Given passage:
Unfortunately, older children - and especially teens - can go days without being touched by their parent(s). Babies are coddled and constantly shown affection, but the relationship with older children becomes primarily verbal - in some cases exclusively so. This is especially true of father-daughter relationships, as Dads become uncomfortable showing any sort of physical affection while daughters grow and change. According to the study, this often has an impact on daughters, who are more likely to seek physical male affection elsewhere (!)

For some of us, it takes some effort to touch our children, even in some small way, daily. Did you give a kiss before he headed to school? Did you rub her shoulders as she was sitting doing homework? Did you tousle his hair in congratulations for a job well done?

In fact, this same principle holds true for spouses and close friends - a welcoming hug, a high-five, or even a pat on the arm, create a sense of solidarity and connection.

As children grow, they continue to learn from their parents, especially with regard to relationship-building and maintenance. Parents who continue to provide physical contact with their children encourage them to feel comfortable with their bodies and also appreciate the subtleties of different forms and styles of touch. In contrast, those parents who withdraw physical touch fail to teach their children about healthy adult (non-sexual) physical interaction. After all, when all touch is "taboo" then a naive teen will easily misinterpret a handshake, a tap on the shoulder, or a hug. Healthy touching leads to more confidence in teen years and a better understanding of what is "ok" and what is not.

Pay attention to how often you touch your child - and challenge yourself to increase it and see how it affects the relationship. I'd be glad to hear what happens...


*It goes without saying that this post refers to affectionate and absolutely *non-sexual* contact. Obviously, anything breaching that would constitute abuse.

What to do:
1 - From the passage on parental touch, list the kinds of contact it says a naive teen will easily misinterpret when all touch is "taboo."
2 - Copy the passage on parental touch from "Unfortunately, older children" up to and including "affection elsewhere (!)".

Extracted data:
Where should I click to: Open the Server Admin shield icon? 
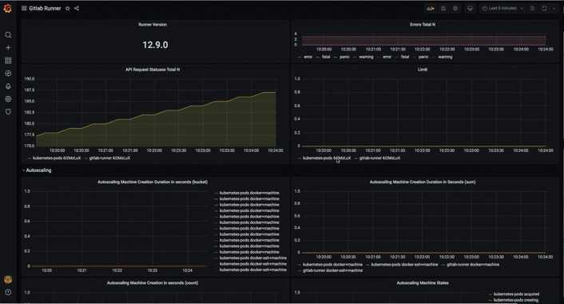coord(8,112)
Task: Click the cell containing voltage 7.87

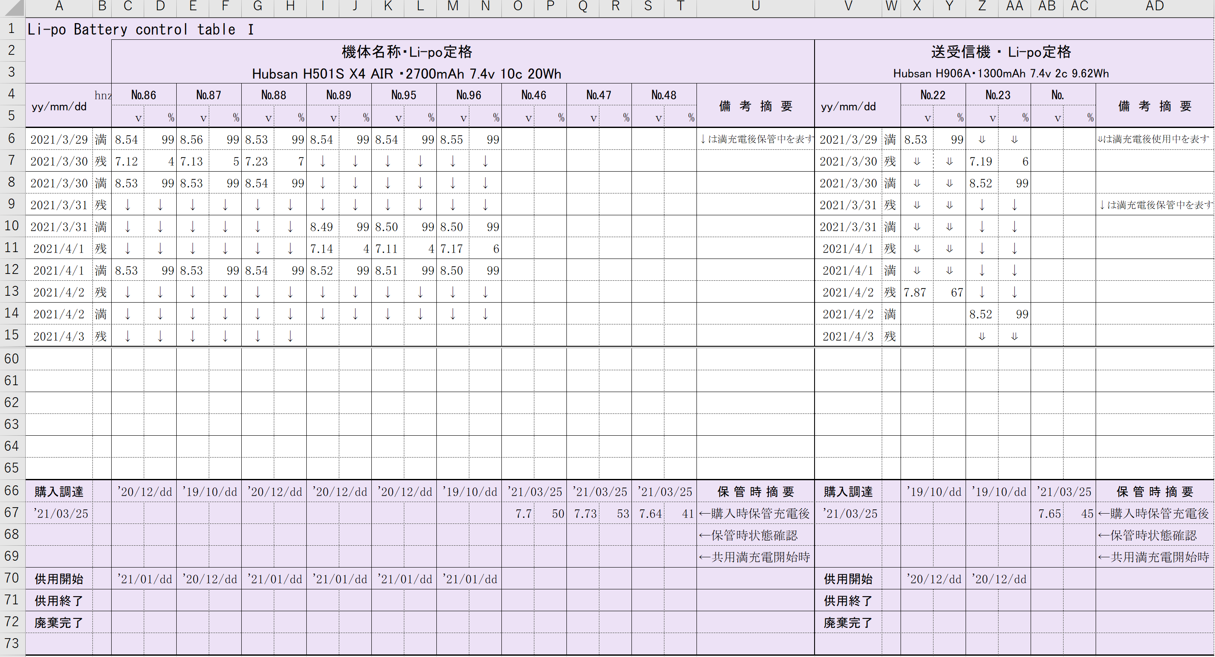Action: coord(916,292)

==

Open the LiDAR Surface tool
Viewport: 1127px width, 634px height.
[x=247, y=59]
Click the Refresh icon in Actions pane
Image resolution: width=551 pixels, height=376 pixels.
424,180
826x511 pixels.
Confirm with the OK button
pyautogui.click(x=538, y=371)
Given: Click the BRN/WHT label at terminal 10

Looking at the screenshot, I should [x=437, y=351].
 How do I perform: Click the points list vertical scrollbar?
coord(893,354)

Completed exercise:
1 -
a handshake
a tap on the shoulder
a hug

2 -
Unfortunately, older children - and especially teens - can go days without being touched by their parent(s). Babies are coddled and constantly shown affection, but the relationship with older children becomes primarily verbal - in some cases exclusively so. This is especially true of father-daughter relationships, as Dads become uncomfortable showing any sort of physical affection while daughters grow and change. According to the study, this often has an impact on daughters, who are more likely to seek physical male affection elsewhere (!)